### EXERCISE PROMPT
Please restate the following records word for word.

Pixel coordinate grounding data:
= Beginning of Section =

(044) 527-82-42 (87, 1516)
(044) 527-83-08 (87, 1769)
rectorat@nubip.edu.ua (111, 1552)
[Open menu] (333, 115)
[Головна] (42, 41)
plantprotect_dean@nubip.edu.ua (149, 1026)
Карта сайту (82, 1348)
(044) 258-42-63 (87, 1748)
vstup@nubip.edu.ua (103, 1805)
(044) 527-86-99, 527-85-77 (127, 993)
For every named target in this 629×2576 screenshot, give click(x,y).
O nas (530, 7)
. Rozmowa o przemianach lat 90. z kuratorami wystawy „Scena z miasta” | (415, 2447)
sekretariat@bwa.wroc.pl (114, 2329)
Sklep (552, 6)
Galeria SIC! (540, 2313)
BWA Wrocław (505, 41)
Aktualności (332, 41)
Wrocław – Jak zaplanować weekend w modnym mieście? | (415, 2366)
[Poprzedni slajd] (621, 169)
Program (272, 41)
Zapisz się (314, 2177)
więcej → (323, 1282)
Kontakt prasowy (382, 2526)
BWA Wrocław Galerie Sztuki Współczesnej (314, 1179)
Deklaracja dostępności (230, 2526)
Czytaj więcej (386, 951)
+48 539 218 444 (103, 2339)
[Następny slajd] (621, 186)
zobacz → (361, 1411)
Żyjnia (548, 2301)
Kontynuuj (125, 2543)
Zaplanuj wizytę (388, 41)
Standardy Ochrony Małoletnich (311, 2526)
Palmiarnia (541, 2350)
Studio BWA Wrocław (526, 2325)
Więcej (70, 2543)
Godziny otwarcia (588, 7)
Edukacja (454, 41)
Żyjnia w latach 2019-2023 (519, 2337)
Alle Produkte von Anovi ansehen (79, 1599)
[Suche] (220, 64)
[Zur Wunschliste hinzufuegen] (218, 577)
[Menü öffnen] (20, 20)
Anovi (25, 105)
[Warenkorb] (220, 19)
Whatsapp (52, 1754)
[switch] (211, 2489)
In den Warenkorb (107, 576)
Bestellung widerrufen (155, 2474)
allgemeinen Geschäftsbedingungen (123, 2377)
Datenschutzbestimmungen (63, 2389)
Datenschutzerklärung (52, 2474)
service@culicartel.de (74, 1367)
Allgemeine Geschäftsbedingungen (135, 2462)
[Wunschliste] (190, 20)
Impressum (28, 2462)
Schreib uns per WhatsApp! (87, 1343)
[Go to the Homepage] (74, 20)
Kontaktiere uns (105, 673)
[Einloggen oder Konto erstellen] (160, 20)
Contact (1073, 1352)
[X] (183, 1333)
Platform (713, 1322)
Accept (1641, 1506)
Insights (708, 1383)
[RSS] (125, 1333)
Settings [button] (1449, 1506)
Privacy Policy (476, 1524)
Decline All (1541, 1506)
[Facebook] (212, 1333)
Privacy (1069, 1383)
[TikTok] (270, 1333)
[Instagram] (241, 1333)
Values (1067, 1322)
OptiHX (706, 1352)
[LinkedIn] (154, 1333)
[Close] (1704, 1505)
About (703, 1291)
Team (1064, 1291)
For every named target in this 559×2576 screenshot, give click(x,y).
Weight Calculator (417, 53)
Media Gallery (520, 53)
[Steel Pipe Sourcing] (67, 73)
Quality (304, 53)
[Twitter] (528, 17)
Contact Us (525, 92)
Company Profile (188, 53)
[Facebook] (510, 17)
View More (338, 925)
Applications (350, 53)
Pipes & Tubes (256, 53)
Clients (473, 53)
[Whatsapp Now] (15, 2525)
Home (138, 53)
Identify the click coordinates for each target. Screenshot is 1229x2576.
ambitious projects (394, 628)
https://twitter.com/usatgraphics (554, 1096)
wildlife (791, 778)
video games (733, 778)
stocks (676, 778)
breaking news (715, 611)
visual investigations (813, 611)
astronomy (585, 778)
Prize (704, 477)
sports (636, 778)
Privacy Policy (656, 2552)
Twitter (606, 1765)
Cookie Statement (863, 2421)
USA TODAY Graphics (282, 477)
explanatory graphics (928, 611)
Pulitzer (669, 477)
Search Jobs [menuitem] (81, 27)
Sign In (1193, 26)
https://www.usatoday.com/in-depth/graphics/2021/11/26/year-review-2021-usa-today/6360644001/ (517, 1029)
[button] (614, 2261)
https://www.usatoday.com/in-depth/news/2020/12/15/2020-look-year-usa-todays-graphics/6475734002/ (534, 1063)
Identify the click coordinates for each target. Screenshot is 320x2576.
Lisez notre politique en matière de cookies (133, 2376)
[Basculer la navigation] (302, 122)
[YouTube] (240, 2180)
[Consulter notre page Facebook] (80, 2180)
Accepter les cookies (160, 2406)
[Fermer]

= End of Section =

### ANSWER BOX
(044) 527-82-42 (87, 1516)
(044) 527-83-08 (87, 1769)
rectorat@nubip.edu.ua (111, 1552)
[Open menu] (333, 115)
[Головна] (42, 41)
plantprotect_dean@nubip.edu.ua (149, 1026)
Карта сайту (82, 1348)
(044) 258-42-63 (87, 1748)
vstup@nubip.edu.ua (103, 1805)
(044) 527-86-99, 527-85-77 (127, 993)
For every named target in this 629×2576 screenshot, give click(x,y).
O nas (530, 7)
. Rozmowa o przemianach lat 90. z kuratorami wystawy „Scena z miasta” | (415, 2447)
sekretariat@bwa.wroc.pl (114, 2329)
Sklep (552, 6)
Galeria SIC! (540, 2313)
BWA Wrocław (505, 41)
Aktualności (332, 41)
Wrocław – Jak zaplanować weekend w modnym mieście? | (415, 2366)
[Poprzedni slajd] (621, 169)
Program (272, 41)
Zapisz się (314, 2177)
więcej → (323, 1282)
Kontakt prasowy (382, 2526)
BWA Wrocław Galerie Sztuki Współczesnej (314, 1179)
Deklaracja dostępności (230, 2526)
Czytaj więcej (386, 951)
+48 539 218 444 (103, 2339)
[Następny slajd] (621, 186)
zobacz → (361, 1411)
Żyjnia (548, 2301)
Kontynuuj (125, 2543)
Zaplanuj wizytę (388, 41)
Standardy Ochrony Małoletnich (311, 2526)
Palmiarnia (541, 2350)
Studio BWA Wrocław (526, 2325)
Więcej (70, 2543)
Godziny otwarcia (588, 7)
Edukacja (454, 41)
Żyjnia w latach 2019-2023 (519, 2337)
Alle Produkte von Anovi ansehen (79, 1599)
[Suche] (220, 64)
[Zur Wunschliste hinzufuegen] (218, 577)
[Menü öffnen] (20, 20)
Anovi (25, 105)
[Warenkorb] (220, 19)
Whatsapp (52, 1754)
[switch] (211, 2489)
In den Warenkorb (107, 576)
Bestellung widerrufen (155, 2474)
allgemeinen Geschäftsbedingungen (123, 2377)
Datenschutzbestimmungen (63, 2389)
Datenschutzerklärung (52, 2474)
service@culicartel.de (74, 1367)
Allgemeine Geschäftsbedingungen (135, 2462)
[Wunschliste] (190, 20)
Impressum (28, 2462)
Schreib uns per WhatsApp! (87, 1343)
[Go to the Homepage] (74, 20)
Kontaktiere uns (105, 673)
[Einloggen oder Konto erstellen] (160, 20)
Contact (1073, 1352)
[X] (183, 1333)
Platform (713, 1322)
Accept (1641, 1506)
Insights (708, 1383)
[RSS] (125, 1333)
Settings [button] (1449, 1506)
Privacy Policy (476, 1524)
Decline All (1541, 1506)
[Facebook] (212, 1333)
Privacy (1069, 1383)
[TikTok] (270, 1333)
[Instagram] (241, 1333)
Values (1067, 1322)
OptiHX (706, 1352)
[LinkedIn] (154, 1333)
[Close] (1704, 1505)
About (703, 1291)
Team (1064, 1291)
For every named target in this 559×2576 screenshot, give click(x,y).
Weight Calculator (417, 53)
Media Gallery (520, 53)
[Steel Pipe Sourcing] (67, 73)
Quality (304, 53)
[Twitter] (528, 17)
Contact Us (525, 92)
Company Profile (188, 53)
[Facebook] (510, 17)
View More (338, 925)
Applications (350, 53)
Pipes & Tubes (256, 53)
Clients (473, 53)
[Whatsapp Now] (15, 2525)
Home (138, 53)
Identify the click coordinates for each target. Screenshot is 1229x2576.
ambitious projects (394, 628)
https://twitter.com/usatgraphics (554, 1096)
wildlife (791, 778)
video games (733, 778)
stocks (676, 778)
breaking news (715, 611)
visual investigations (813, 611)
astronomy (585, 778)
Prize (704, 477)
sports (636, 778)
Privacy Policy (656, 2552)
Twitter (606, 1765)
Cookie Statement (863, 2421)
USA TODAY Graphics (282, 477)
explanatory graphics (928, 611)
Pulitzer (669, 477)
Search Jobs [menuitem] (81, 27)
Sign In (1193, 26)
https://www.usatoday.com/in-depth/graphics/2021/11/26/year-review-2021-usa-today/6360644001/ (517, 1029)
[button] (614, 2261)
https://www.usatoday.com/in-depth/news/2020/12/15/2020-look-year-usa-todays-graphics/6475734002/ (534, 1063)
Identify the click coordinates for each target. Screenshot is 320x2576.
Lisez notre politique en matière de cookies (133, 2376)
[Basculer la navigation] (302, 122)
[YouTube] (240, 2180)
[Consulter notre page Facebook] (80, 2180)
Accepter les cookies (160, 2406)
[Fermer]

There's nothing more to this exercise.